ECLI:NL:RBZLY:2006:AZ4601
Rechtbank Zwolle-Lelystad
- Eerste aanleg - enkelvoudig
- Rechtspraak.nl
Verzoek tot voorlopige voogdij in het kader van medisch onderzoek van minderjarig kind
In deze zaak heeft de Raad voor de Kinderbescherming op 21 november 2006 een verzoekschrift ingediend tot voorlopige voogdij over een minderjarige, geboren in 2005, die bij haar moeder verblijft. De moeder, vertegenwoordigd door haar procureur mr. R.W. van Faassen, weigerde mee te werken aan een medisch onderzoek van haar kind. De kinderrechter, mr. F.P. Dresselhuys-Doeleman, heeft op 30 november 2006 de zaak behandeld, waarbij ook de voogdij-instelling Bureau Jeugdzorg Overijssel aanwezig was, vertegenwoordigd door C. Bunschoten en J. van Oyen. De kinderrechter heeft kennisgenomen van relevante documenten, waaronder een brief van de voogdij-instelling en een bereidverklaring van deze instelling.

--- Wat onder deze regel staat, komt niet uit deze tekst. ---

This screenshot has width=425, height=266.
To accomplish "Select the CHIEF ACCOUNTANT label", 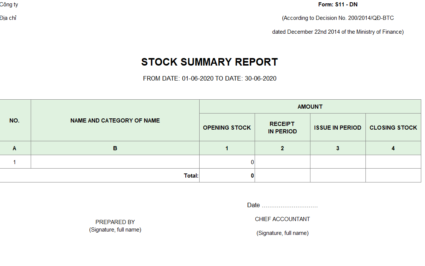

De kinderrechter heeft vastgesteld dat de Raad onvoldoende heeft onderbouwd dat er sprake is van een situatie die schorsing in de uitoefening van het gezag rechtvaardigt. De enkele weigering van de moeder om toestemming te geven voor het medisch onderzoek is niet voldoende om te concluderen dat zij onmachtig of ongeschikt is in haar zorgplicht. De kinderrechter heeft daarom het verzoek van de Raad afgewezen. Tevens is opgemerkt dat in een gelijktijdig behandelde zaak de moeder heeft verklaard de aanwijzing van Bureau Jeugdzorg te zullen opvolgen, indien de kinderrechter het beroep niet zou honoreren.
De beslissing van de kinderrechter kan door verzoeker of belanghebbende worden aangevochten bij het gerechtshof te Leeuwarden binnen drie maanden na de uitspraak. Hoger beroep vereist de tussenkomst van een procureur of advocaat.